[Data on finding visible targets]
####################

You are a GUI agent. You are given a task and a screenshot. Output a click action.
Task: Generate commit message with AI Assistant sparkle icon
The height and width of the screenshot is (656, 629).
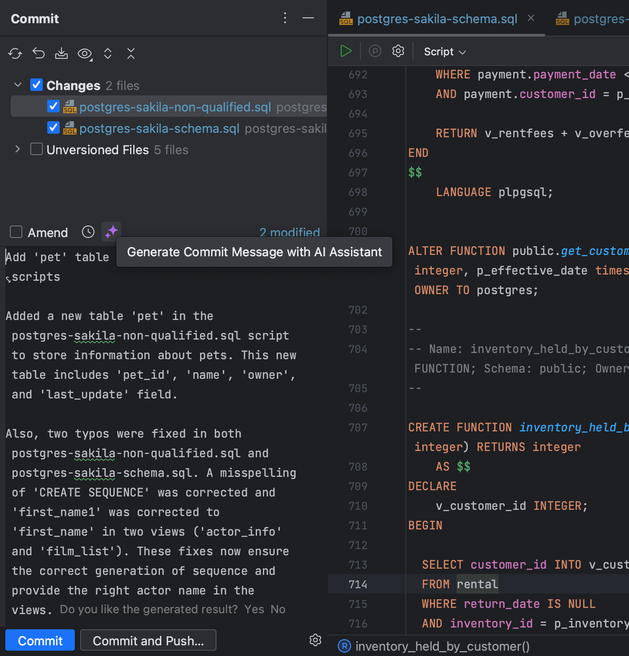[111, 232]
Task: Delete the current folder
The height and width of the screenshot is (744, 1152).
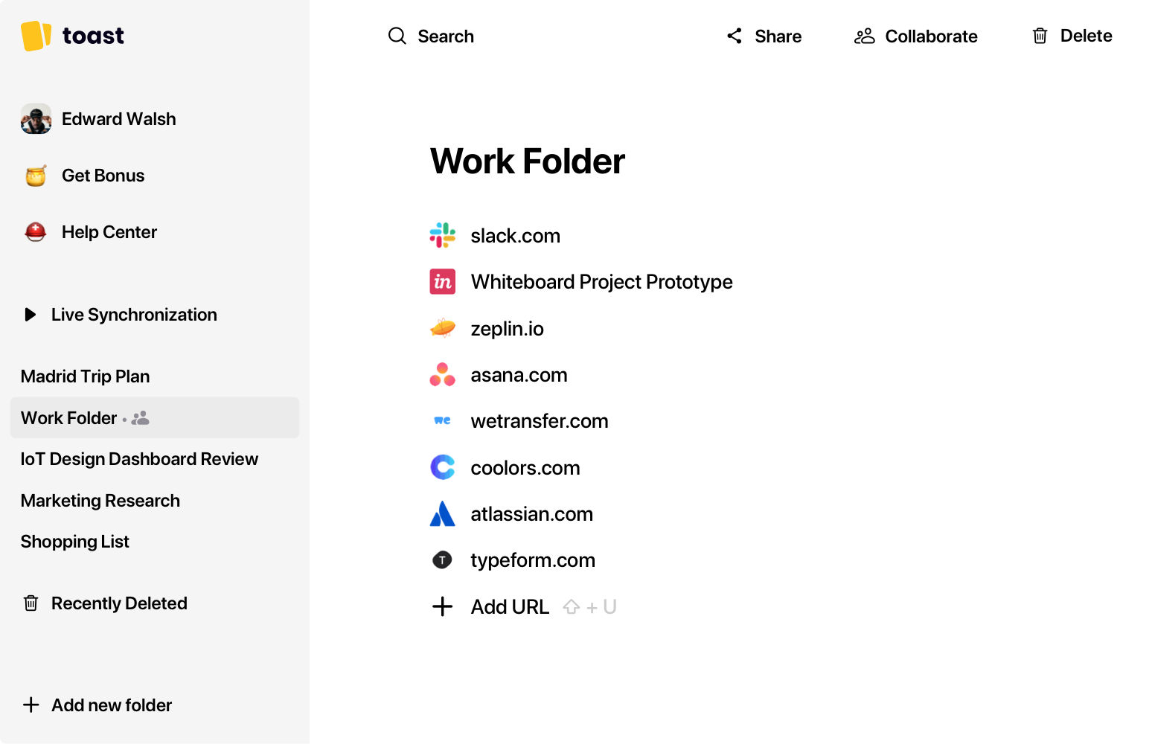Action: 1072,36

####################

• **Exercise task**
Can you copy every line of the records above word for word, leaving the pictures out?

• **Output of the exercise**
You are a GUI agent. You are given a task and a screenshot. Output a click action.
Task: Generate commit message with AI Assistant sparkle icon
The height and width of the screenshot is (656, 629).
[111, 232]
Task: Delete the current folder
The height and width of the screenshot is (744, 1152).
Action: 1072,36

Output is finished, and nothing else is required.